Puis, presque à l’aube, nous sommes remontés pour la dernière fois dans la suite vide. Ce fut lent, presque triste, avec la conscience que c’était un adieu. Ils m’ont déshabillée à trois avec une tendresse que je ne leur aurais jamais crue possible, retirant l’uniforme pièce par pièce, embrassant chaque centimètre de peau qu’ils découvraient. Ils m’ont allongée au centre du lit et se sont relayés pour me faire l’amour sans hâte, presque sans parler. Theo m’a léché la chatte pendant que Marcus me caressait les seins et que Damon m’embrassait la bouche. Ensuite Damon m’a prise doucement, en me regardant dans les yeux, s’enfonçant jusqu’au fond par de longs coups de reins profonds, pendant que les deux autres me caressaient les cheveux et me murmuraient des choses à l’oreille dans un mélange d’anglais et d’espagnol maladroit. Je suis venue sous lui dans un long tremblement, agrippée à ses épaules, et il a joui en moi un instant plus tard.
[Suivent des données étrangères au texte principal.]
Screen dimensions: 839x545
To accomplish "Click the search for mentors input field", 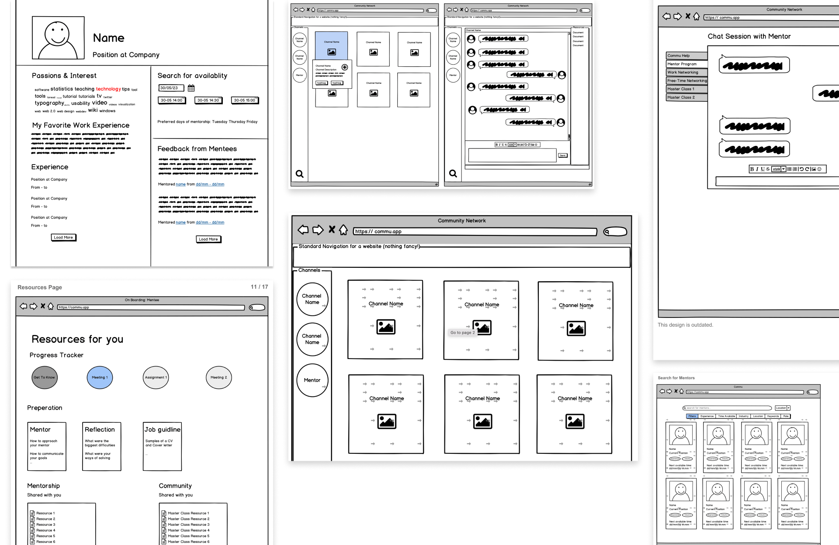I will point(728,408).
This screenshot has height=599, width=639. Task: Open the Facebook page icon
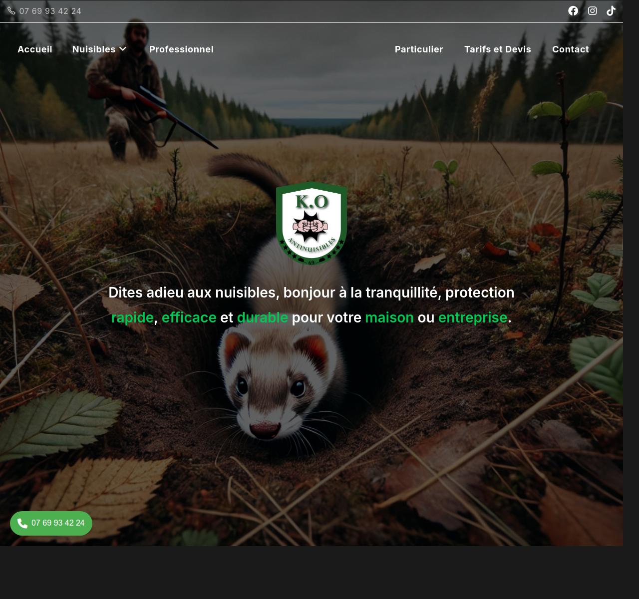coord(573,11)
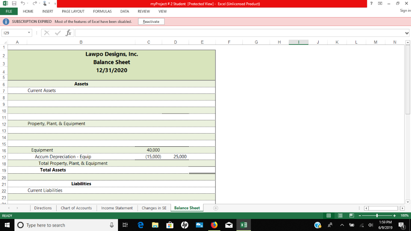Open the FORMULAS ribbon tab

[102, 11]
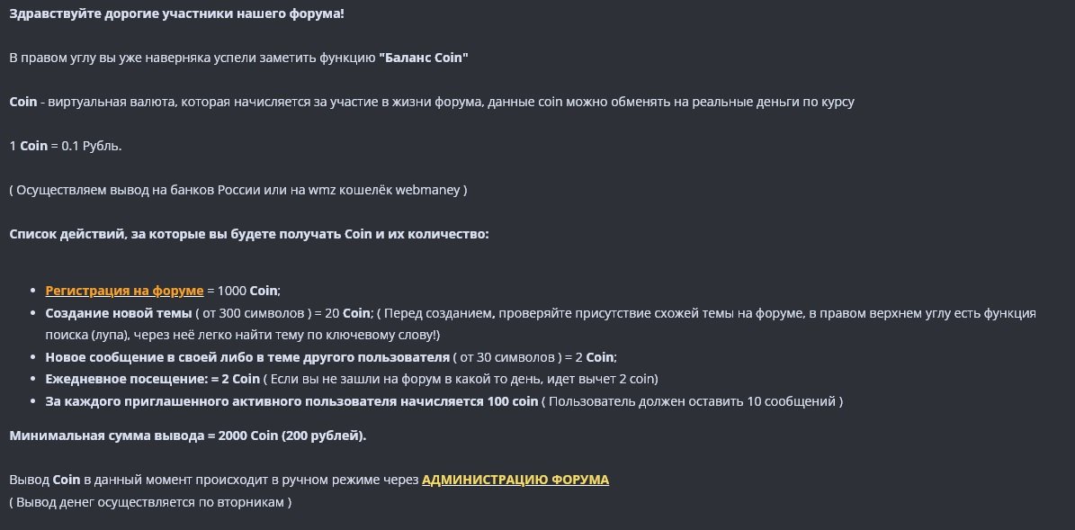Click the "Вывод денег осуществляется по вторникам" note

point(150,502)
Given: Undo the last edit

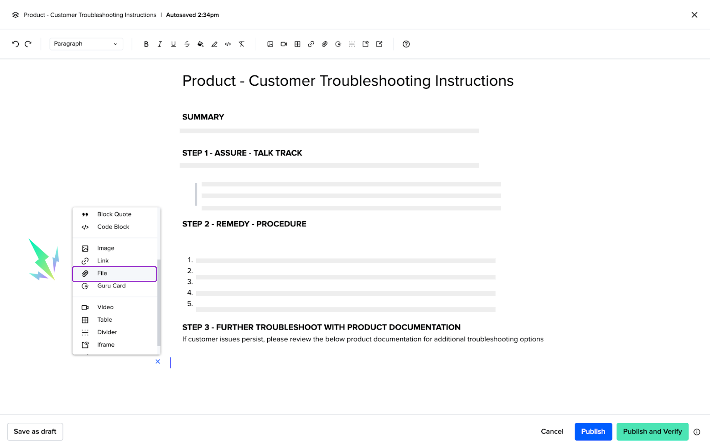Looking at the screenshot, I should pos(15,44).
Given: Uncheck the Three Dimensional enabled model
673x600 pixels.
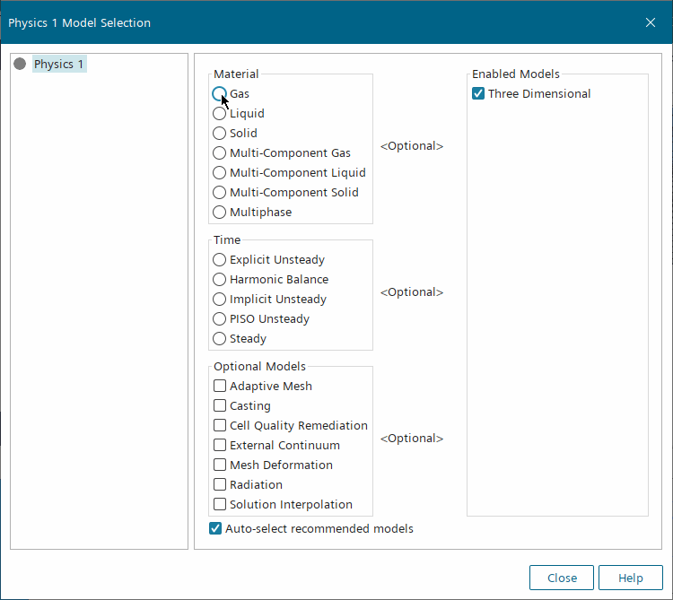Looking at the screenshot, I should 478,94.
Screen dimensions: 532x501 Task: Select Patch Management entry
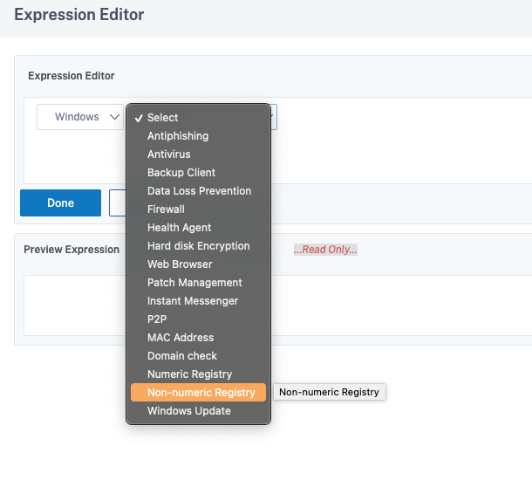[198, 283]
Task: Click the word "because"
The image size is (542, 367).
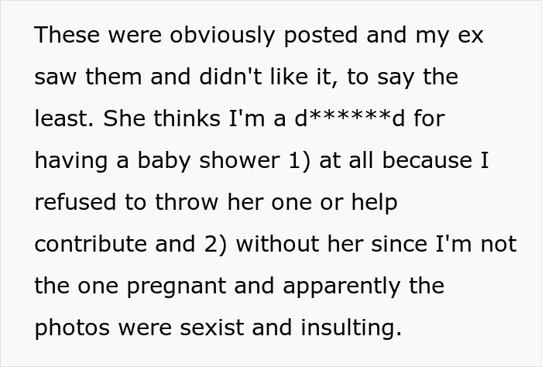Action: 427,160
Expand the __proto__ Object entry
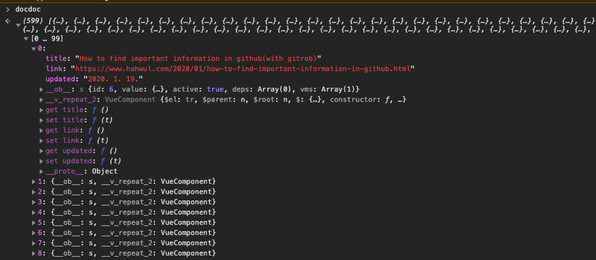Image resolution: width=596 pixels, height=260 pixels. coord(42,172)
Puis ce fut le tour de Theo, qui m’a tournée sur le côté et s’est collé derrière moi, entrant très lentement, m’enlaçant pendant qu’il bougeait. Et enfin Marcus, qui m’a demandé de me mettre sur lui et m’a chevauchée lentement, en me souriant, me laissant donner le rythme jusqu’à ce que nous jouissions tous les deux presque sans bruit. Ils m’ont aimée à tour de rôle et en même temps, sans se presser, comme quelqu’un qui veut mémoriser quelque chose qu’il sait ne pas se reproduira pas. Je me suis laissée aimer jusqu’à ce que la lumière grise de l’aube commence à filtrer à travers les rideaux et que je comprenne que c’était fini.
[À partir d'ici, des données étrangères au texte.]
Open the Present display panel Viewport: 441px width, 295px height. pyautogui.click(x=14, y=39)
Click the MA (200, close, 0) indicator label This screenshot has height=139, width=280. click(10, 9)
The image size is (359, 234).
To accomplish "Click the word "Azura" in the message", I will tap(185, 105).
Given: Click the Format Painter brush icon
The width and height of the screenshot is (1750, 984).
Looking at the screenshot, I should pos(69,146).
À huit heures du matin, quand le bus de l’équipe a démarré devant la porte de l’hôtel, j’étais déjà dans la rue, hors de mon service, faisant semblant de passer par là par hasard. Damon a baissé la vitre et m’a envoyé un baiser de la main. Theo a levé le pouce. Marcus, le dernier, m’a crié quelque chose que le bruit du moteur a emporté, mais que j’ai quand même compris.

***

Il s’est écoulé beaucoup d’années. J’ai quitté cet hôtel, je me suis mariée, j’ai divorcé, j’ai vécu mille autres choses. Je n’ai jamais revécu une semaine comme celle-là et, franchement, je ne crois pas que quelqu’un puisse en vivre deux fois une pareille. Ce n’était pas une question de quantité ni de nouveauté des corps. C’était la sensation, irrépétable, d’être désirée sans conditions et de désirer sans peur, de commander mon propre plaisir pendant qu’un groupe d’hommes me traitait comme si j’étais la chose la plus extraordinaire qui leur soit arrivée de toute la tournée.

Je garde encore l’un des mots, celui du cava, glissé entre les pages d’un livre. De temps en temps, je le ressors, je lis cet espagnol maladroit et je redeviens une jeune femme de vingt et quelques années avec un service de nuit devant elle. Peut-être qu’un jour, oui, je traverserai l’Atlantique. Ou peut-être pas, et je préférerai que cette semaine reste exactement ce qu’elle a été : le plus beau secret que j’aie jamais eu, et le seul que je n’ai plus envie de garder pour moi.